Which lines in the listing below contain the string "will", with case counting? Pick out each such line and copy it in full.

====================

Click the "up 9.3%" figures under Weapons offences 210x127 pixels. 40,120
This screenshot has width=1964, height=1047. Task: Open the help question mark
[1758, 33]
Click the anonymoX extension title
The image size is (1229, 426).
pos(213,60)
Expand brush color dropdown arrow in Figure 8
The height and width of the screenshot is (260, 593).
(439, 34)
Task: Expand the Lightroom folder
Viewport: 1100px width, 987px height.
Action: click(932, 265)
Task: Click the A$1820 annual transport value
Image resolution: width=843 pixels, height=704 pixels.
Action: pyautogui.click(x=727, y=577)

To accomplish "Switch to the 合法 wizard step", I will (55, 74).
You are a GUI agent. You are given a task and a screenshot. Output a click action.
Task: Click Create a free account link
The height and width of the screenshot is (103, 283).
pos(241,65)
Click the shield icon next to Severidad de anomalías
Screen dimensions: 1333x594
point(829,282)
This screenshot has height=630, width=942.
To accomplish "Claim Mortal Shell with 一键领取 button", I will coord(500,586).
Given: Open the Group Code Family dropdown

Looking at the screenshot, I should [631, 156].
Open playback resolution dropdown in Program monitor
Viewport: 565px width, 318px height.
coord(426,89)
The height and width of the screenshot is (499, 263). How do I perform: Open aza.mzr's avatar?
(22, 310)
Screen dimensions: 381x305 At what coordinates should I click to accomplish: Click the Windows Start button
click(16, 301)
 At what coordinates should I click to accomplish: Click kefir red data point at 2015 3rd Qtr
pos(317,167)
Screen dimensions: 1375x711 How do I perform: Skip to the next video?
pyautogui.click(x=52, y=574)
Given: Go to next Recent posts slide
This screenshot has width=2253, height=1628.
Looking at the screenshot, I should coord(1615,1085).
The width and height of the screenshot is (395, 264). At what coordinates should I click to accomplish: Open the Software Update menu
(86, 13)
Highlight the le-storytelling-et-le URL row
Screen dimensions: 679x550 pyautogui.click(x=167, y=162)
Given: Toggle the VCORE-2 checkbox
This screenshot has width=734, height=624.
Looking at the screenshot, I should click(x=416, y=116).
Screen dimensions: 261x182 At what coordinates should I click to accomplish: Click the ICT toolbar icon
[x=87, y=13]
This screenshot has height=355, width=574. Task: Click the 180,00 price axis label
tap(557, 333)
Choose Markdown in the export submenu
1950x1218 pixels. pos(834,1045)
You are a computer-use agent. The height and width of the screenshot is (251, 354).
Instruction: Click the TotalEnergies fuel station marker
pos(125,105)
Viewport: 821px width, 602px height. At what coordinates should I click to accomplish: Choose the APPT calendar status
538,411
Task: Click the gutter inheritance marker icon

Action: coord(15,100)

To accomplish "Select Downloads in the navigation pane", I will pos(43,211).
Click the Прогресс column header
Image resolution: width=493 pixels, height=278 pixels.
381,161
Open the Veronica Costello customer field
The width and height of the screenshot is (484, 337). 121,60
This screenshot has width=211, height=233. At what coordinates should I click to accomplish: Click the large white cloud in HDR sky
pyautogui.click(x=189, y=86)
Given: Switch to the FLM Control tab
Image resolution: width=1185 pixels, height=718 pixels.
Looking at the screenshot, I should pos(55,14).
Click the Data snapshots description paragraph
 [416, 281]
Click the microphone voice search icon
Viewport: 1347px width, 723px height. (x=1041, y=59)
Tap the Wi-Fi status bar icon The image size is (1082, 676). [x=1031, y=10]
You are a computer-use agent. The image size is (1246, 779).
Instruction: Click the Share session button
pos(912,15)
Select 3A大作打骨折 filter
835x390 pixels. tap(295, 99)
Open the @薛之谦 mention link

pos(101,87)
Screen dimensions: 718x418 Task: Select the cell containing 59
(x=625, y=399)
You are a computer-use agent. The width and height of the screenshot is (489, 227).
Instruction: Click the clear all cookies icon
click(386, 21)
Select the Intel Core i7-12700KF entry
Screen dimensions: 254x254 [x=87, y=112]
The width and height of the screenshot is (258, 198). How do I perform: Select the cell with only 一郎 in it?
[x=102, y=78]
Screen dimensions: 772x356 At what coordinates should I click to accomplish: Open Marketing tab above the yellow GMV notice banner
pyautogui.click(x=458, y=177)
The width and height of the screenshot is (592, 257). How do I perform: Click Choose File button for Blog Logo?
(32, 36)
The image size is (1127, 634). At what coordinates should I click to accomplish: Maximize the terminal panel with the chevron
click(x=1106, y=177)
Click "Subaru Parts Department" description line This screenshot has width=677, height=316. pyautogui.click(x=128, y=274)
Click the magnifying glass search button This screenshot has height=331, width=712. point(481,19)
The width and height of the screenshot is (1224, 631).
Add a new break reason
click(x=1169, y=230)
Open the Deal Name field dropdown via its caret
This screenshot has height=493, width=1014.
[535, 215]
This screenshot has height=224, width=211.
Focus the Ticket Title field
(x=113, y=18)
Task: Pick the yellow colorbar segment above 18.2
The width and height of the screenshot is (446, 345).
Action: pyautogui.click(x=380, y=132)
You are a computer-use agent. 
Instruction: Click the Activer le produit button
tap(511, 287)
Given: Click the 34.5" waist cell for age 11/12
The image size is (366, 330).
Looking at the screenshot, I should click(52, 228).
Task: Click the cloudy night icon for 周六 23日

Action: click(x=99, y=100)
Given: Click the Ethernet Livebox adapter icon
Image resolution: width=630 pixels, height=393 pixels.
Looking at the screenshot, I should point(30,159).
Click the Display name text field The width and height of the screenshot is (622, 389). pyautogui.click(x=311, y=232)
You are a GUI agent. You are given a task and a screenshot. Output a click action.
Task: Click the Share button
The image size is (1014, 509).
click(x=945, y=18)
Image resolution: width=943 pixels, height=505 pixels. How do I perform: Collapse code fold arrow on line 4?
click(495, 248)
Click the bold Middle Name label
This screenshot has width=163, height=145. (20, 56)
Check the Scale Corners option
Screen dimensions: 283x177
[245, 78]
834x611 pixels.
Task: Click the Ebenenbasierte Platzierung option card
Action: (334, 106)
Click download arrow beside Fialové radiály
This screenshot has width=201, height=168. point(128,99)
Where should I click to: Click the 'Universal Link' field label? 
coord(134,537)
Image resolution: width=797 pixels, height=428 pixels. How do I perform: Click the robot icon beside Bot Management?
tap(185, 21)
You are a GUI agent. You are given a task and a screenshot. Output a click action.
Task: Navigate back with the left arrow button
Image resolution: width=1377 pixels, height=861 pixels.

====================

- CORRECT ANSWER:
To accomplish "Switch to the 合法 wizard step", I will (55, 74).
To accomplish "Claim Mortal Shell with 一键领取 button", I will coord(500,586).
To accomplish "Select Downloads in the navigation pane", I will pos(43,211).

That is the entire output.